I don’t think that will be the case, however. We’ve experienced a modest decline in the markets so far and I expect a further drop this winter – we still have not had that 10% correction that I wrote about in mid-January.

But after that, I think we’ll see markets rally and gradually move higher. My view was reinforced last week as I listened to Dawn Desjardins, assistant chief economist at RBC, deliver her quarterly economic forecast.

I’ve sat in on several of these in recent years and this was by far the most optimistic forecast yet. Unless RBC is completely off the mark (which rarely happens) we’re heading into a period of expanding world growth, led by the U.S. which has finally emerged from the long shadow of the Great Recession and is again flexing its economic muscles.

“We’ve finally turned the corner,” Ms. Desjardins said. “We expect growth rates to accelerate this year and next. The advanced economies are going to be the pushers.”

However, she noted that despite the growth there is still a lot of slack in the global economy, which is why inflation remains muted.

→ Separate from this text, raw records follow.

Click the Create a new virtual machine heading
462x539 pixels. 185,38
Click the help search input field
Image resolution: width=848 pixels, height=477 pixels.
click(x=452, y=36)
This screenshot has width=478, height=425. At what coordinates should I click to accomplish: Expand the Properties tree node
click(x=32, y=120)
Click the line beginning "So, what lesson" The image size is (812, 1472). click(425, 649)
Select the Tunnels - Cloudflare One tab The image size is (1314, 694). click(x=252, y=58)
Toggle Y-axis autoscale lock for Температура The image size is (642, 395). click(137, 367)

It will gradually pick up, she suggested, but not at rate that will alarm the central banks. RBC does not expect the Bank of Canada to raise its target overnight rate until mid-2015 while the Federal Reserve Board is likely to hold the line until late that year.

All the signs from the U.S. are positive. RBC predicts the final 2013 GDP growth rate in the U.S. will be 1.9%. That will rise to 2.9% this year and 3.1% in 2015. The U.S. housing sector is expected to continue to gain momentum and household balance sheets in that country are in much better shape, with American consumers having trimmed $1 trillion in debt. Meanwhile, U.S. unemployment continues to fall, with RBC predicting that it will reach the Fed’s target level of 6.5% by mid-2015.

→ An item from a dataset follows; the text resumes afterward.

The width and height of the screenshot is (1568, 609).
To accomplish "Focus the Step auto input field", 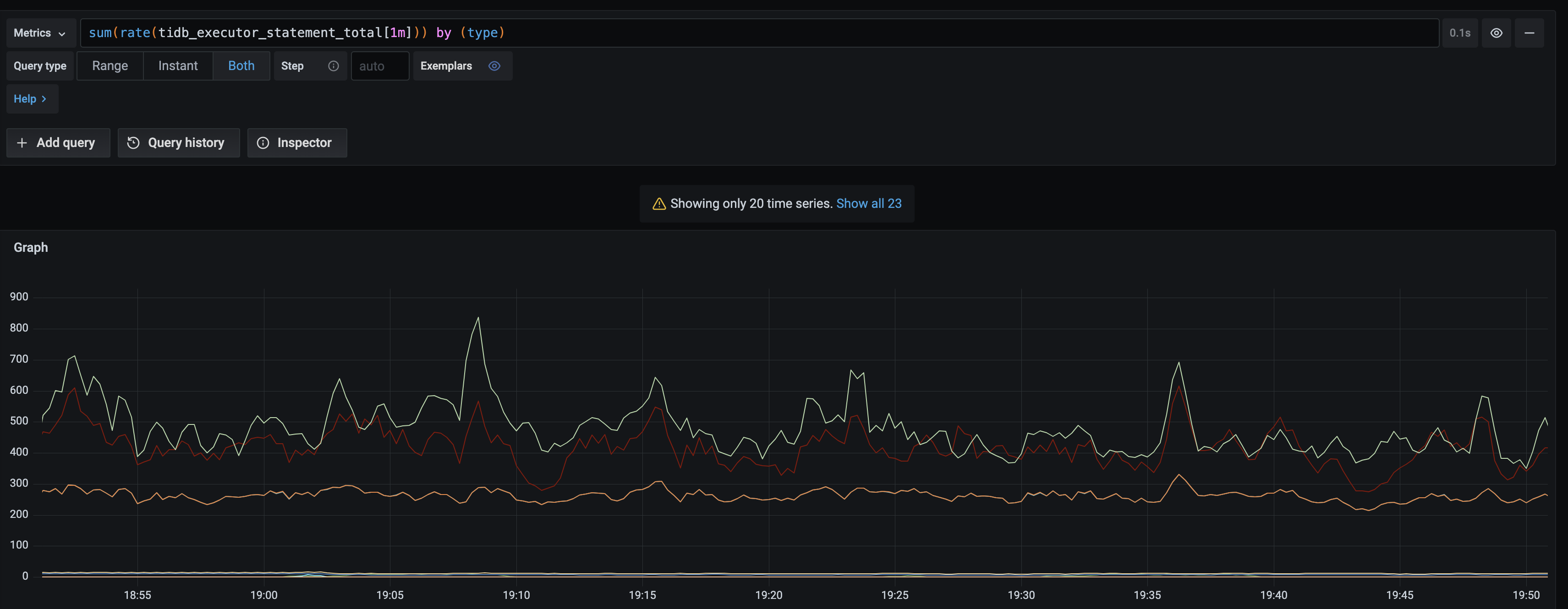I will pos(379,65).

As for Canada, the outlook isn’t quite as bright but it’s not bad either, with no major downsides on the horizon. Housing price increases are expected to slow as new supplies of condos hit the market, but Ms. Desjardins doesn’t expect anything significant. Business investment should grow, especially in the export sector, which has been operating at a sub-par level for several years. Exporters will be helped by the 10% devaluation of the loonie (which Ms. Desjardins describes as “an overshoot”). That in turn will give a boost to the moribund Ontario economy, which is expected to grow by 2.6% in 2014 and 2.9% in 2015, after an anaemic 1.3% in 2013.

And where will the loonie settle? RBC predicts it will be at US$0.92 at the end of 2014 but will fall to US$0.87 in 2015. “The drop is related to strength in the U.S. economy, not because of a bad news outlook for Canada,” Ms. Desjardins said. She added that she expects the loonie to rally back against the euro over the next year.

Overall, she said the picture looks good. “Some of the economies that were significantly hurt are going to turn the corner. The important thing is we’re out of the recession and we think that will continue.”

If this plays out as predicted, stock markets will inevitably respond but we’ll first have to get through a period of correction and consolidation. By mid-year, however, the bull should be back.